8. “Misalkan, Udāyin, seekor burung puyuh [ ]terjebak oleh tanaman rambat kering dan karenanya dapat mengakibatkan luka, tertangkap, atau kematian. Sekarang misalkan seseorang berkata: ‘Tanaman rambat kering yang menjebak burung puyuh itu yang dapat mengakibatkan luka, tertangkap, atau kematian, baginya adalah tali yang lunak, lemah, lapuk, dan tanpa inti.’ Apakah ia berkata dengan benar?”
“Tidak, Yang Mulia. Karena bagi burung puyuh itu, tanaman rambat kering yang mengikatnya dan dapat mengakibatkan luka, tertangkap, atau kematian, baginya adalah tali pengikat yang kuat, kukuh, tidak lapuk, dan [ ]gandar yang tebal.”
“Demikian pula, Udāyin, terdapat orang-orang sesat di sini yang, ketika Aku mengatakan: ‘Tinggalkan ini’ ... tidak meninggalkan hal itu dan mereka menunjukkan sikap tidak sopan terhadap-Ku serta terhadap para bhikkhu lain yang menyukai latihan. Bagi mereka hal itu menjadi tali pengikat yang kuat, kukuh, tidak lapuk, dan menjadi gandar yang tebal.
9. “Udāyin, terdapat anggota keluarga tertentu di sini yang, [450] ketika Aku mengatakan: ‘Tinggalkan ini,’ mengatakan: ‘Apa, hanya hal kecil dan remeh seperti ini, Sang Bhagavā memberitahukan kepada kita untuk meninggalkan, Yang Sempurna memberitahukan kepada kita untuk melepaskan.’ Namun mereka meninggalkannya dan tidak memperlihatkan sikap tidak sopan terhadap-Ku dan terhadap para bhikkhu lain yang menyukai latihan.
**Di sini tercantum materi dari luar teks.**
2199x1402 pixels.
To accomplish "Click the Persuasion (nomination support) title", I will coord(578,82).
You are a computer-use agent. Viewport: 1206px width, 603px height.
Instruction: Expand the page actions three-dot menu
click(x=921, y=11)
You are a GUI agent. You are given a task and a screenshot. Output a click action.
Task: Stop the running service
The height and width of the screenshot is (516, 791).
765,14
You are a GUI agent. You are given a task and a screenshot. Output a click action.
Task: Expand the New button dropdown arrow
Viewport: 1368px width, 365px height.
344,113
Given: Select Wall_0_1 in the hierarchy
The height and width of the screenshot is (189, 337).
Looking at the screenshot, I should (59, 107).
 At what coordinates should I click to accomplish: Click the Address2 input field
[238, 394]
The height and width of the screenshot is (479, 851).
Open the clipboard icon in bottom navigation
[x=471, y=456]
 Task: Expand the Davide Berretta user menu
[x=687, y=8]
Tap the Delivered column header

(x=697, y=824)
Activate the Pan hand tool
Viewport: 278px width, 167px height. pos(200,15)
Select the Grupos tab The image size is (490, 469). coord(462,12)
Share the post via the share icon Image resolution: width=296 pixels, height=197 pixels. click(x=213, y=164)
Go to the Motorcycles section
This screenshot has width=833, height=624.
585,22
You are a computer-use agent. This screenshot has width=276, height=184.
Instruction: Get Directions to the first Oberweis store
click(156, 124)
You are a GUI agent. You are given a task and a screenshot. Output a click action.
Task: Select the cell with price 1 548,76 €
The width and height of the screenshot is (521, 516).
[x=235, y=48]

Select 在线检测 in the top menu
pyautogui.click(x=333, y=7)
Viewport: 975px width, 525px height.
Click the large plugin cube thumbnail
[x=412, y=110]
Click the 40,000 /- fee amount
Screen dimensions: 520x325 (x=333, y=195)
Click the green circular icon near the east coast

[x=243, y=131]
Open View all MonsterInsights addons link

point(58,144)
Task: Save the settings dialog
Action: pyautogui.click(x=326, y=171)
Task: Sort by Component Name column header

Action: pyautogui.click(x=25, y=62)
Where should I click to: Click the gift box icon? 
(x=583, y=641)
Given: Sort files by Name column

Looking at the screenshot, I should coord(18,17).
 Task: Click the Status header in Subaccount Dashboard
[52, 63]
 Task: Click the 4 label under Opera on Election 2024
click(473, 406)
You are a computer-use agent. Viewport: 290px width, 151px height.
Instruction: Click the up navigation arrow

Setelah meninggalkannya, mereka hidup dengan nyaman, tenang, hidup dari pemberian orang lain, dengan pikiran [terasing] seperti rusa liar. Bagi mereka hal tersebut menjadi tali yang lunak, lemah, lapuk, dan tanpa inti.
10. “Misalkan, Udāyin, seekor gajah besar dengan gading sepanjang tiang kereta, dewasa, dari keturunan yang baik, dan terbiasa dalam pertempuran, terikat dengan tali kulit yang kuat, tetapi hanya dengan sedikit menggerakkan badannya, ia dapat memutuskan dan menghancurkan tali itu dan kemudian pergi ke mana pun yang ia sukai. Sekarang misalkan seseorang berkata: ‘Tali kulit yang kuat itu yang mengikat gajah besar itu ... baginya adalah tali pengikat yang kuat, kukuh, tidak lapuk, dan [ ]gandar yang tebal.’ Apakah ia berkata dengan benar?”
“Tidak, Yang Mulia. Tali kulit yang kuat itu yang mengikat gajah besar itu, yang hanya dengan sedikit menggerakkan badannya ia dapat memutuskan dan menghancurkan tali itu dan kemudian pergi ke mana pun yang ia sukai, baginya adalah tali yang lunak, lemah, lapuk dan tanpa inti.
“Demikian pula, Udāyin, terdapat anggota keluarga tertentu di sini yang, [ ]ketika Aku mengatakan: ‘Tinggalkan ini’ … meninggalkannya dan tidak memperlihatkan sikap tidak sopan terhadap-Ku dan terhadap para bhikkhu lain yang menyukai latihan. Setelah meninggalkannya, mereka hidup dengan nyaman, tenang, hidup dari pemberian orang lain, dengan pikiran [terasing] seperti rusa liar. Bagi mereka hal tersebut menjadi tali yang lunak, lemah, lapuk, dan tanpa inti.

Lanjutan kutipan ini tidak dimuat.